The dashboard banner has two negative actions and they are not the same:

  • Decline — DELETEs the invitation row. The user will not see this invite again unless an admin re-invites the same email (which creates a new row).
  • ⨯ Dismiss — session-only hide. Refreshing the page brings the banner back. Use this for “I see it, just not now.”

First-signup behaviour

Brand-new users land on /onboarding after sign-up. The page checks for pending invitations on their email before showing the workspace-creation step:

  • Pending invites exist → an “You’ve been invited” screen lists them, each with Accept. There’s also a Skip & create my own workspace → button so a user who wants to keep a personal sandbox alongside their company workspace isn’t forced into either / or.
  • No pending invites → the standard 2-step onboarding (workspace name → optional survey).

Switching workspaces

The active workspace is stored in the sb-ws cookie. Both the Next.js middleware and the Hono authJwt middleware read it on every request to set the org scope, so a switch must be explicit and observable across the whole app.

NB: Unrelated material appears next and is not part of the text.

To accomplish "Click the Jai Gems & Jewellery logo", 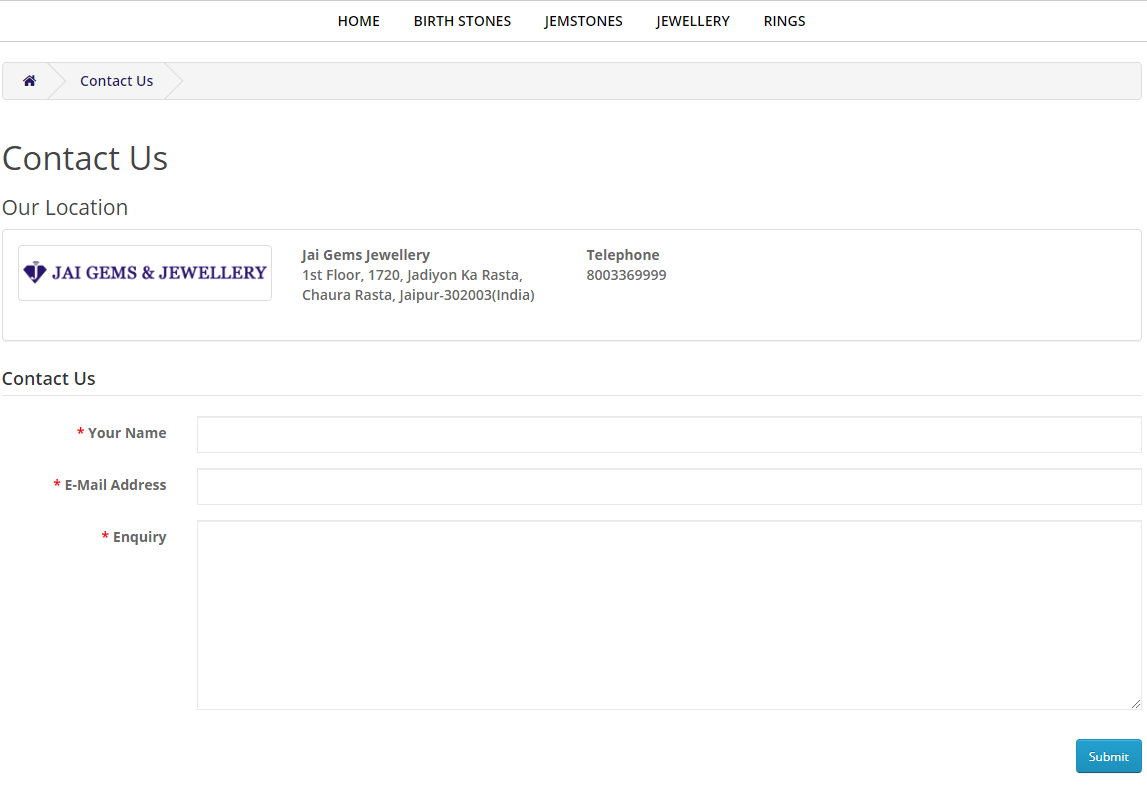I will tap(145, 273).
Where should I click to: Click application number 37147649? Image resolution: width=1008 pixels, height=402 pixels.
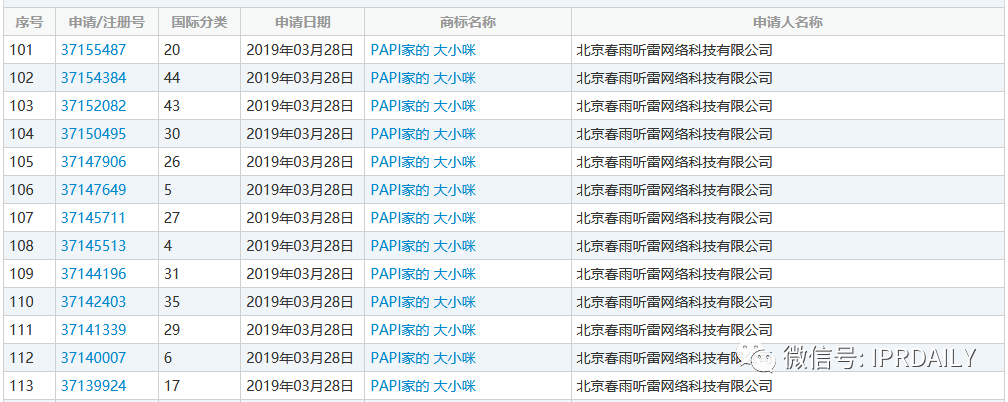pos(94,190)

Click the workspace box at the top-left of the sidebar and pick a workspace from the Workspaces section. The sidebar writes the new id to sb-ws and hard-reloads the page — middleware re-resolves, every TanStack Query cache is cleared, and the dashboard re-renders against the new org.

Need a fresh workspace (consultancy with a new client, separate prod / staging)? + New workspace in the same dropdown opens a modal; the server creates the org + admin membership + a default project in one round-trip.

Audit log

Settings → Audit log records every membership event with the actor, timestamp, and target. Inviting, accepting, declining, role changes, and member removal all show up. Free for all plans on the past 30 days; longer retention on Pro and above.

API reference

The dashboard is a thin client over a stable REST API. Use it directly if you need to script provisioning.

# Admin: list / send / cancel invitations
GET    /api/v1/organizations/:orgId/invitations
POST   /api/v1/organizations/:orgId/invitations    body: { email, role }
DELETE /api/v1/invitations/:id

# Recipient: list / accept / decline (signed-in user's email)
GET    /api/v1/me/pending-invitations
POST   /api/v1/me/pending-invitations/:id/accept
DELETE /api/v1/me/pending-invitations/:id

# Email-link variants (token in body)
GET    /api/v1/invitations/accept?token=...        (public, returns invite metadata)
POST   /api/v1/invitations/accept                  body: { token }
POST   /api/v1/invitations/decline                 body: { token }

# Members
GET    /api/v1/organizations/:orgId/members
PATCH  /api/v1/organizations/:orgId/members/:userId   body: { role }
DELETE /api/v1/organizations/:orgId/members/:userId
http

All endpoints require a Supabase JWT in the Authorization: Bearer … header. Admin-only routes additionally check the role server-side.

Email delivery is best-effort: when RESEND_API_KEY is not configured, the server skips the send and returns the accept URL as devAcceptUrl in the API response so an admin can hand-deliver it. Set up a verified Resend sender to avoid spam folders — see self-host env vars.